For the Pounded Spices:
4 green cardamom pods
2.5 cm cinnamon stick
10-12 black peppercorns
1 teaspoon cumin seeds
3 teaspoons vegetable oil
1 bay leaf
250g onions, sliced
½ teaspoon garlic, crushed
½ teaspoon red chilli powder
1 teaspoon coriander powder
½ teaspoon turmeric powder
Salt to taste
100g tomatoes, roughly chopped
1 teaspoon tomato purée
600g chicken breast, cut into 2.5cm dice
½ teaspoon garam marsala
2 teaspoons coriander leaves, finely chopped
1 teaspoon ginger, finely chopped
First of all pound the ‘pounded spices’ together in a pestle and mortar.

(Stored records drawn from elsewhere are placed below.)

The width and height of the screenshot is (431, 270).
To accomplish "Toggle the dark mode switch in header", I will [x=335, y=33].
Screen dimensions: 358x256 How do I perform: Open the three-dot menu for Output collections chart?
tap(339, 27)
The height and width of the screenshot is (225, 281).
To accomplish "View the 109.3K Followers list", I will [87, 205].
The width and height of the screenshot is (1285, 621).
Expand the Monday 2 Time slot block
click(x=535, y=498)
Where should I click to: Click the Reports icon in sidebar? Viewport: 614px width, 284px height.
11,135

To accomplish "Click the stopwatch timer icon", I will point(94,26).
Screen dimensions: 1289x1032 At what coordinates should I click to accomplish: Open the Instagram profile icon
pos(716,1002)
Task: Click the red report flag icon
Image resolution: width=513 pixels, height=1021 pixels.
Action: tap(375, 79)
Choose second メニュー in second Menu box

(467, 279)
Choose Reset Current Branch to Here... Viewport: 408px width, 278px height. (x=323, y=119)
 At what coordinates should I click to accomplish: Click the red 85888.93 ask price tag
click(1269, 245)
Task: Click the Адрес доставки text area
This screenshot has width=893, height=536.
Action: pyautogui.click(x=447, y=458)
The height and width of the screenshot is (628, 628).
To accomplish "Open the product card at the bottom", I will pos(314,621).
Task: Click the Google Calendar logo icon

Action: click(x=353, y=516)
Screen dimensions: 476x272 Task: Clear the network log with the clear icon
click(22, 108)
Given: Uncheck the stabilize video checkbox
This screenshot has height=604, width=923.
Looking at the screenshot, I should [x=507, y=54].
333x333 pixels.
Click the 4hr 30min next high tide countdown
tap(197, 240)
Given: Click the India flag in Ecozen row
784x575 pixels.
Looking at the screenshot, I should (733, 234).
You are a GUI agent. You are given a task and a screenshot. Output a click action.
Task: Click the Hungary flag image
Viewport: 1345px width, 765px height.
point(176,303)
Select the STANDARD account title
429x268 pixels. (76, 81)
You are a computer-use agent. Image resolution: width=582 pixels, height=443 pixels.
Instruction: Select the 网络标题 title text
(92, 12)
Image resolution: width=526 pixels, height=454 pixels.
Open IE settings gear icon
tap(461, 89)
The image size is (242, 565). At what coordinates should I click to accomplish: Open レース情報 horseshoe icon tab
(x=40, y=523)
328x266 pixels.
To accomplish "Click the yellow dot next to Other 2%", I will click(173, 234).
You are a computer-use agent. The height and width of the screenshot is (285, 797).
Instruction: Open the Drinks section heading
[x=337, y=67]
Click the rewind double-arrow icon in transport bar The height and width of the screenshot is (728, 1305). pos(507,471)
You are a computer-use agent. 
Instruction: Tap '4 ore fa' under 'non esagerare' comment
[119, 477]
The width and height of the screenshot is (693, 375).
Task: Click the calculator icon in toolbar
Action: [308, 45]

Heat the oil in a large saucepan and add the pounded spices and the bay leaf, stirring until the spices crackle and start to change colour.
Add the onions and sauté until they are golden brown, then add the crushed garlic. Stir continuously, continue to cook for about 30 seconds and then add the red chilli, coriander and turmeric powders. Mix quickly without letting the spices burn. Add the salt, tomatoes and tomato purée and cook over a low heat, stirring.
When the tomatoes are starting to melt to form a sauce add the chicken and cook over a low heat for 20-25 minutes until the chicken is almost cooked. Sprinkle over the garam marsala and simmer to finish cooking.
Finally add the coriander and sprinkle over the ginger.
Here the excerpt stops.